Moved lifetime of name buffer when parsing to the caller for failure paths.
Fixed documentation nits and index.
Ensure event isn't busy before freeing through dyn_events.
Properly handle failure case for ftrace and perf in fault cases for buffers.
Ensure write data is over min size and null terminated for dynamic arrays.

V6:
Fixed endian issue with dyn loc decoding (use u32).
Fixed size_t conversion warning on hexagon arch (min vs min_t).
Handle cases for __get_str vs __get_rel_str in print_fmt generation.
Add additional comments around various event member lifetimes.
Reduced max field array size to 1K.

V7:
Acquire reg_mutex during release, ensure refs cannot change under any situation.
Remove default n from Kconfig.
Move from static 0644 mode to TRACE_MODE_WRITE.

V8:
Squashed UABI header into ftrace minimal patch thread.
Moved pagefault_disable/enable into copy_nofault.
Moved to strscpy vs custom copy when getting array size from type.
Made patch bisect friendly by ensuring tests are split from kernel code.

Beau Belgrave (12):
  user_events: Add minimal support for trace_event into ftrace
  user_events: Add print_fmt generation support for basic types
  user_events: Handle matching arguments from dyn_events
  user_events: Add basic perf and eBPF support
  user_events: Add self-test for ftrace integration
  user_events: Add self-test for dynamic_events integration
  user_events: Add self-test for perf_event integration
  user_events: Optimize writing events by only copying data once
  user_events: Add documentation file
  user_events: Add sample code for typical usage
  user_events: Validate user payloads for size and null termination
  user_events: Add self-test for validator boundaries

 Documentation/trace/index.rst                 |    1 +
 Documentation/trace/user_events.rst           |  195 ++
 include/uapi/linux/user_events.h              |   71 +
 kernel/trace/Kconfig                          |   14 +
 kernel/trace/Makefile                         |    1 +
 kernel/trace/trace_events_user.c              | 1618 +++++++++++++++++
 samples/user_events/Makefile                  |    5 +
 samples/user_events/example.c                 |   91 +
 tools/testing/selftests/user_events/Makefile  |    9 +
 .../testing/selftests/user_events/dyn_test.c  |  130 ++
 .../selftests/user_events/ftrace_test.c       |  452 +++++
 .../testing/selftests/user_events/perf_test.c |  168 ++
 tools/testing/selftests/user_events/settings  |    1 +
 13 files changed, 2756 insertions(+)
 create mode 100644 Documentation/trace/user_events.rst
 create mode 100644 include/uapi/linux/user_events.h
 create mode 100644 kernel/trace/trace_events_user.c
 create mode 100644 samples/user_events/Makefile
 create mode 100644 samples/user_events/example.c
 create mode 100644 tools/testing/selftests/user_events/Makefile
 create mode 100644 tools/testing/selftests/user_events/dyn_test.c
 create mode 100644 tools/testing/selftests/user_events/ftrace_test.c
 create mode 100644 tools/testing/selftests/user_events/perf_test.c
 create mode 100644 tools/testing/selftests/user_events/settings


base-commit: 67d4f6e3bf5dddced226fbf19704cdbbb0c98847

Comments

Hagen Paul Pfeifer April 18, 2022, 8:43 p.m.
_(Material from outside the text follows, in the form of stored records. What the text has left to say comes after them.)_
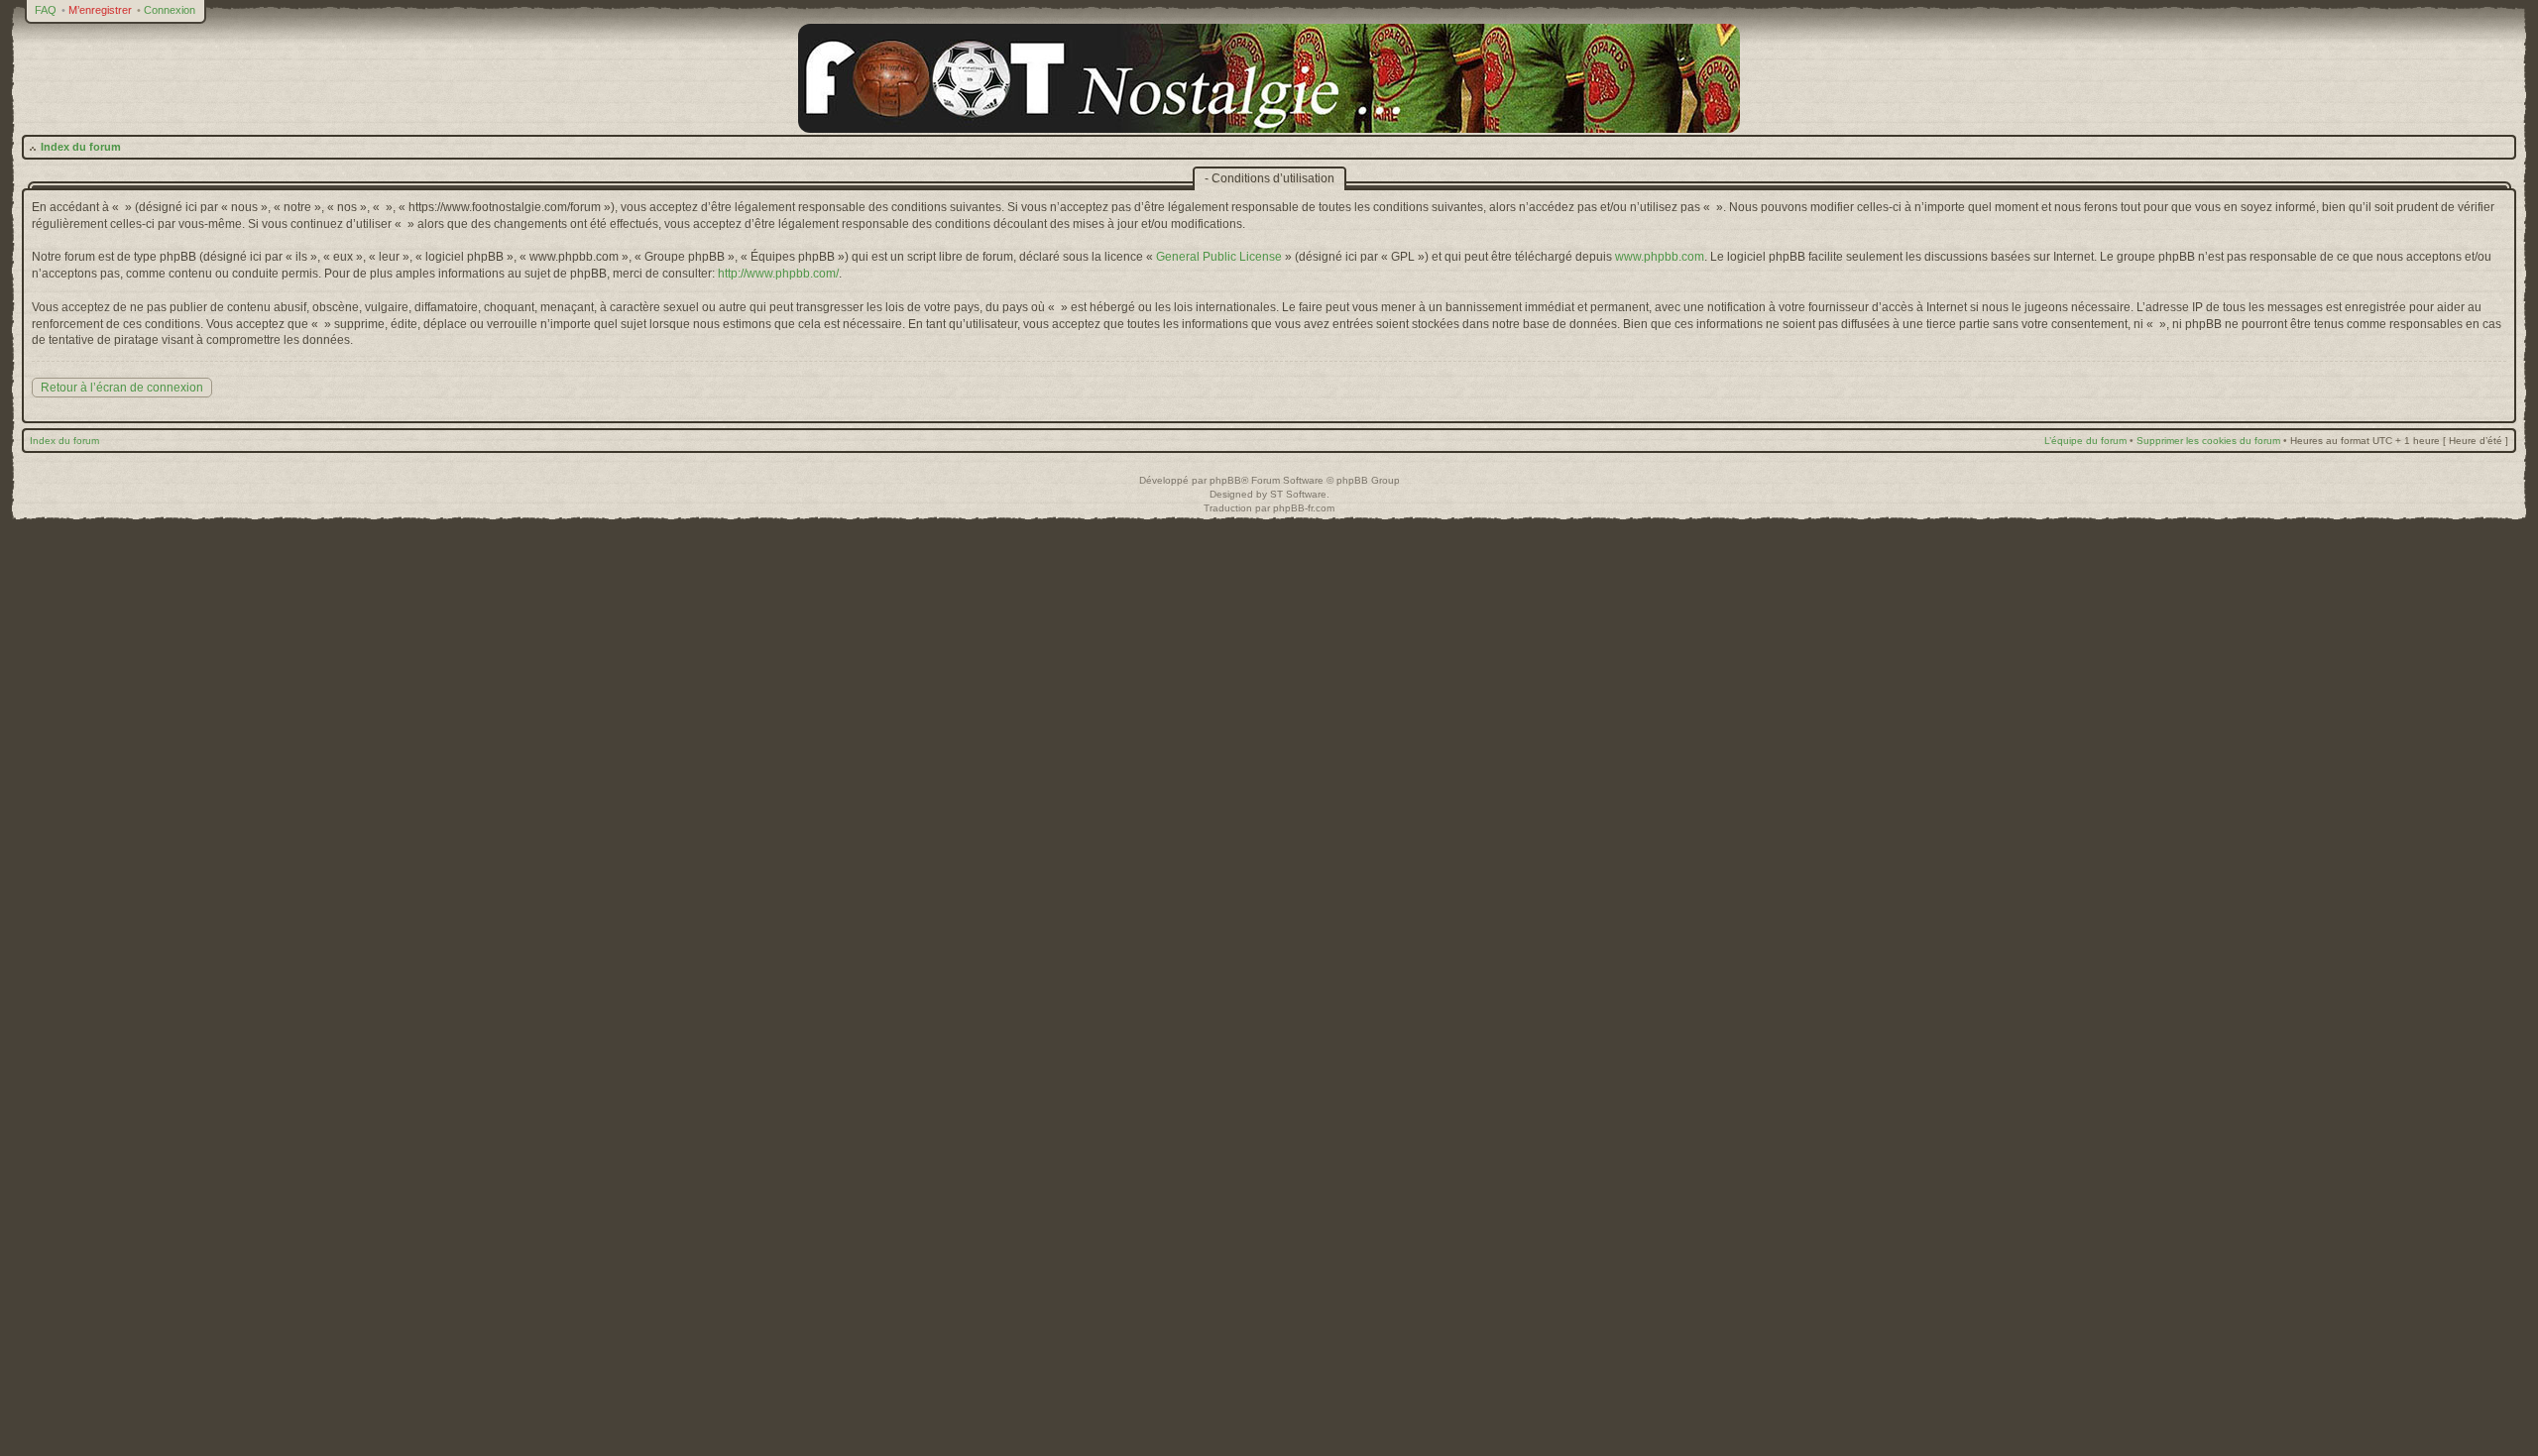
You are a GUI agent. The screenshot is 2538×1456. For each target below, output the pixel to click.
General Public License (1219, 257)
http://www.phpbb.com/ (778, 273)
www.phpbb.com (1659, 257)
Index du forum (81, 147)
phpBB (1225, 480)
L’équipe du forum (2085, 440)
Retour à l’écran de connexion (122, 387)
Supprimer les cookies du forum (2208, 440)
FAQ (46, 10)
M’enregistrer (100, 10)
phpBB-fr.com (1303, 508)
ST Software (1298, 494)
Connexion (169, 10)
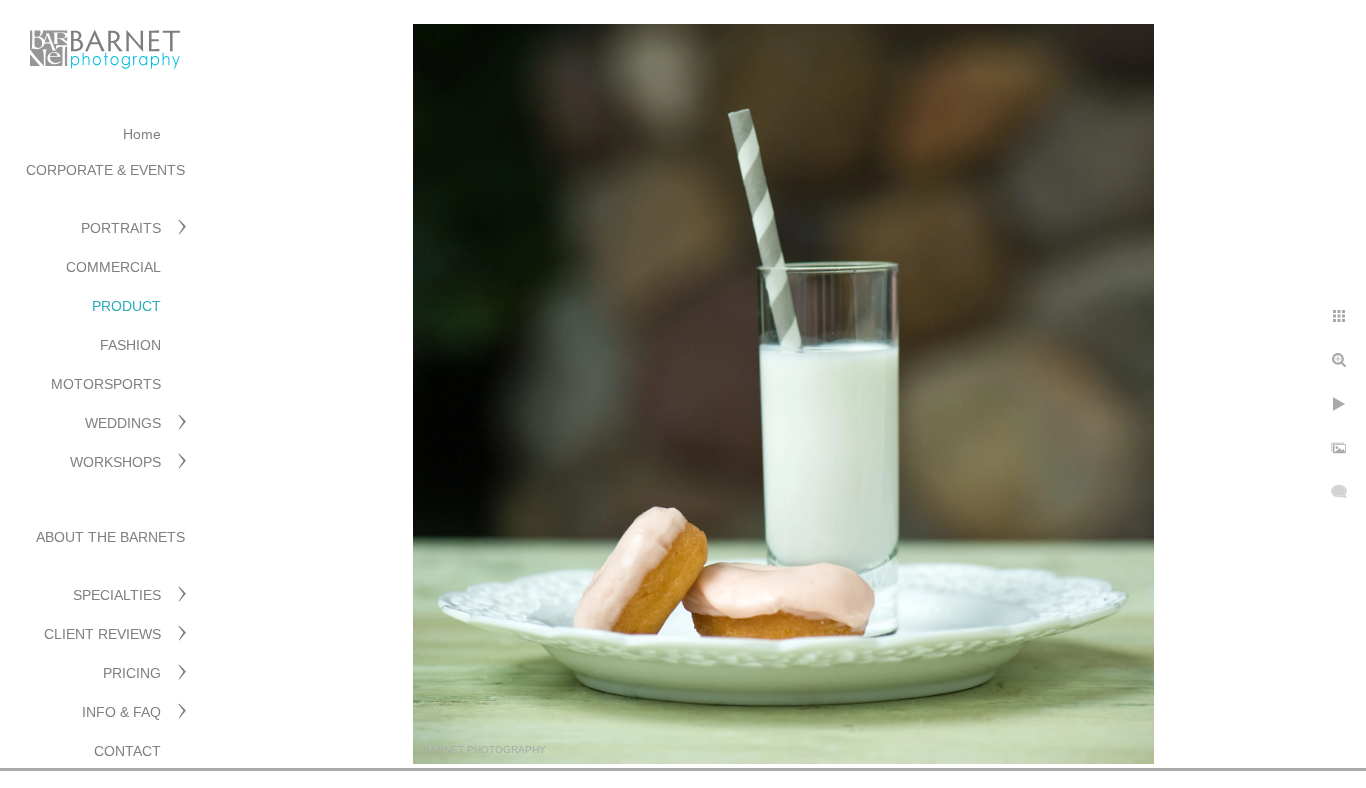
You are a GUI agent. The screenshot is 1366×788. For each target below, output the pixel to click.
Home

UTC | #1

* Beau Belgrave | 2021-12-16 09:34:59 [-0800]:

>The typical scenario is on process start to mmap user_events_status. Processes
>then register the events they plan to use via the REG ioctl. The ioctl reads
>and updates the passed in user_reg struct. The status_index of the struct is
>used to know the byte in the status page to check for that event. The
>write_index of the struct is used to describe that event when writing out to
>the fd that was used for the ioctl call. The data must always include this
>index first when writing out data for an event. Data can be written either by
>write() or by writev().

Hey Beau, a little bit late to the party. A few questions from my side: What
are the exact weak points of USDT compared to User Events that stand in the
way of further extend USDT (in a non-compatible way, sure, just as an
different approach!)? The nice thing about USDT is that I can search for all
possible probes of the system via "find / | readelf | ". Since they are listed
in a dedicated ELF section (.note.stapsdt) - they are visible & transparent. I
can also map a hierarchy/structure in Executable/DSO via clever choice of
names. The big disadvantage of USDT is the lack of type information, but from
a registration, explicit point of view, they are nice.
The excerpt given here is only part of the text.